Brutte luci (e qualche ombra) su Caravaggio

La rassegna di Palazzo Reale punta al record di visitatori ma ha anche collezionato qualche critica: come l’illuminazione di alcuni quadri o il problema della sicurezza delle opere

Brutte luci (e qualche ombra) su Caravaggio

Marta Bravi

La più grande mostra su Caravaggio mai realizzata in Italia, il più importante evento milanese dell’anno, il primo grande studio sul movimento dei caravaggeschi a carattere europeo: la mostra «Caravaggio e l’Europa», a Palazzo Reale fino a tutto febbraio, ha giustamente l’ambizioso obbiettivo di puntare al record dei 400mila visitatori. Ma, a poco più del giro di boa (è stata aperta il 15 ottobre) l’importante rassegna ha anche collezionato qualche critica, soprattutto di tipo organizzativo. Qualcuno, soprattutto tra il grande (e meno attento) pubblico, non ha gradito la scelta del titolo, accusandolo d’essere ingannevole perché centrato sulla figura del grande pittore, di cui in realtà sono esposti solo 8 quadri sui 150 della mostra. Così, sono arrivate le delusioni di chi si lamentava «d’aver speso 12 euro di biglietto per vedere “autori minori”». I veri «punti oscuri», è il caso di dirlo, sono però connessi all’allestimento.
Innanzitutto le opere di Michelangelo Merisi detto il Caravaggio, otto tele di grandi dimensioni, sono esposte nelle prime due sale, assolutamente troppo piccole per consentire un’adeguata osservazione da lontano, come sarebbe auspicabile. Dato anche il grande afflusso di pubblico. Difetti si riscontrano anche nel tipo di illuminazione che al visitatore appare inadeguata. «I proprietari dei quadri, collezionisti e musei, avevano fortemente suggerito un’illuminazione dal basso - spiega una delle sorveglianti, di fronte alle perplessità - e non dall’alto come questa. Ma a quel punto i cavi dei faretti sarebbero stati pericolosamente per terra. La legge 626 infatti vieta che ci siano cavi liberi in spazi affollati, quindi si è ripiegato sui faretti già esistenti appesi al soffitto».
Proseguendo per le altre sale - senza che sia indicato o suggerito un percorso - l’illuminazione cambia completamente: faretti sparati negli occhi dei visitatori e sui quadri creano un fastidioso effetto di riflessi che finisce per rendere paradossalmente invisibile parte delle opere. Non solo, nelle ultime sale il tipo di illuminazione cambia nuovamente, le luci diventano più soffuse illuminando solo le tele, come per i quadri di Caravaggio.
C’è poi l’aspetto sicurezza. E qui si nota la totale assenza di protezione per le opere: ci sono sì le classiche cordicelle che dovrebbero tenere lontano il visitatore, ma ciò non vale per tutti i quadri. Le finte protezioni, infatti, sono messe comunque così vicino alle tele che è possibile toccarle assolutamente indisturbati. Ed è facile immaginare cosa potrebbe fare un malintenzionato. Non c’è allarme. Se si allunga una mano non succede nulla, solo un’occhiata scocciata del custode. E pensare che si tratta di prestiti internazionali e di opere di valore inestimabile.
Le targhette che indicano il titolo e autore del dipinto, ma non la data, sono scritte in italiano e in inglese, mentre i pannelli esplicativi, fondamentali per comprendere e apprezzare la mostra, presentano invece testi solo in italiano. Lascia perplessi anche il numero, insufficiente, di questi pannelli e la loro collocazione: sono quasi nascosti o appesi in luoghi molto poco visibili, come nei vani dei muri e delle porte.

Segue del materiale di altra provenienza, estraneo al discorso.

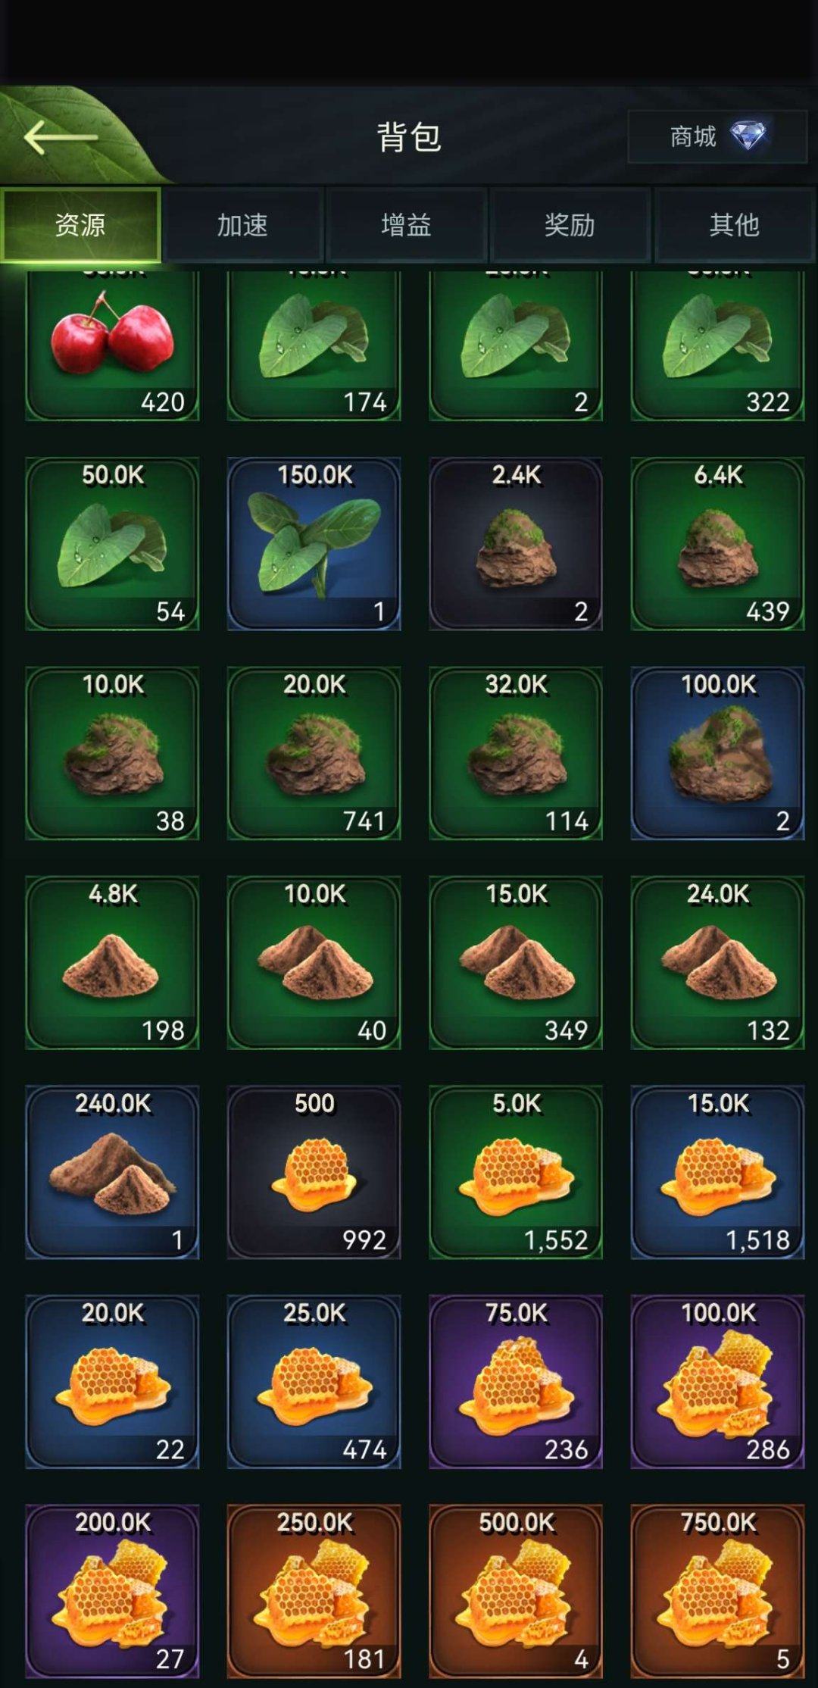This screenshot has height=1688, width=818.
Task: Tap the 资源 resources tab
Action: pos(80,225)
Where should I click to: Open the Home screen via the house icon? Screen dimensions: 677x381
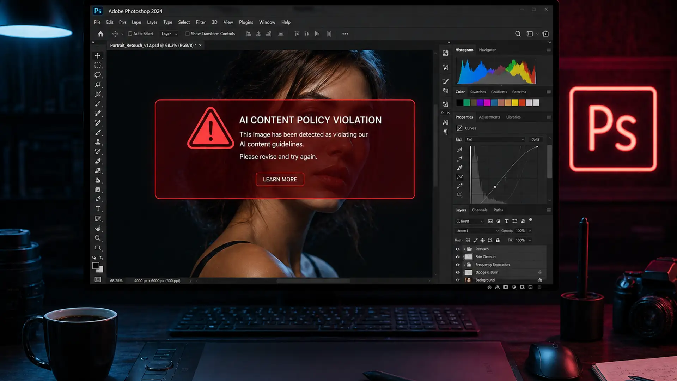tap(100, 34)
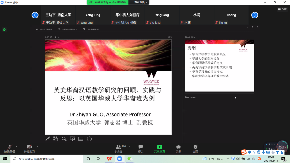This screenshot has width=290, height=163.
Task: Open the 回应 reactions menu
Action: point(196,148)
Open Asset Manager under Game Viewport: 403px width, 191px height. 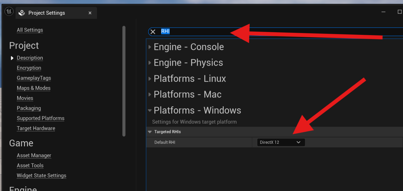click(x=34, y=156)
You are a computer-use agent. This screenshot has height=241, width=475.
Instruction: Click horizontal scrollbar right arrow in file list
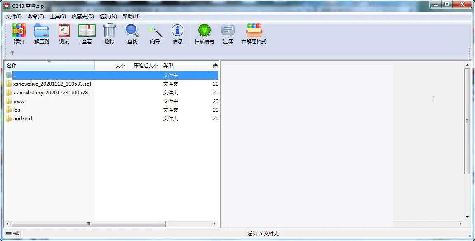[214, 224]
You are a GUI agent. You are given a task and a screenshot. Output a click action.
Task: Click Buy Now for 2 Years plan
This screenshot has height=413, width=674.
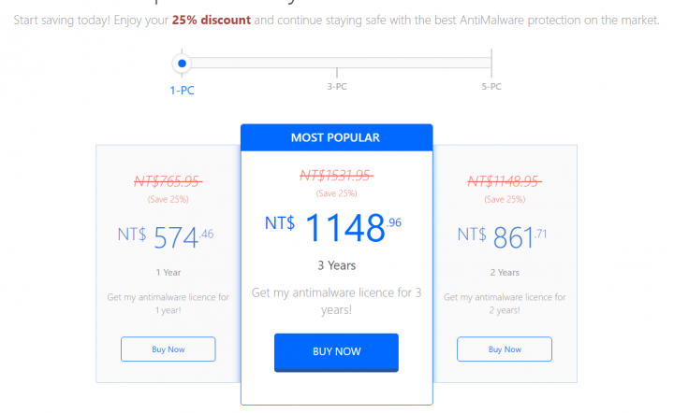click(x=504, y=349)
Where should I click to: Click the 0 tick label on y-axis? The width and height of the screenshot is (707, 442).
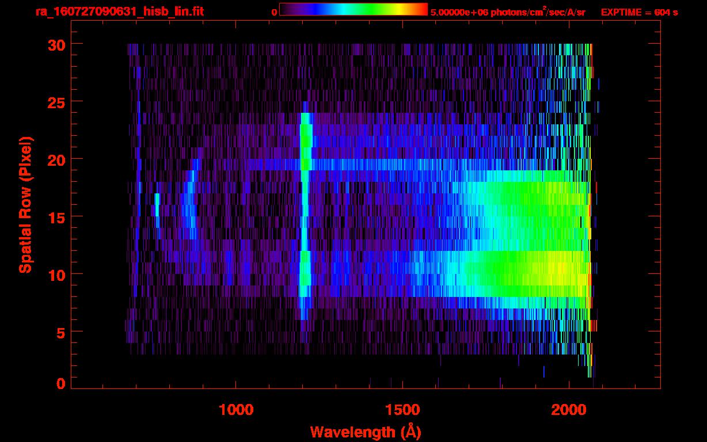click(60, 384)
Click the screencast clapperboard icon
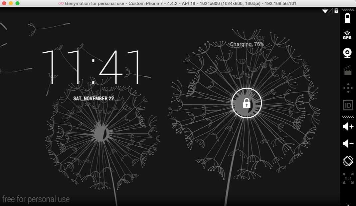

Inoltre le spiegazioni fornite sono di carattere storico, mancano, invece, sintesi critiche dei quadri, delle scelte espositive (quali sono i criteri che permettono di ascrivere un pittore nella scuola dei caravaggeschi, per esempio), aspetto che dovrebbe essere più rilevante data la complessità dell’esposizione e il pubblico cui si rivolge.
Per non dire di un faretto fulminato (sala 8), moquette arricciata o strappata in alcuni punti, e pareti vistosamente dipinte male. Un vero peccato.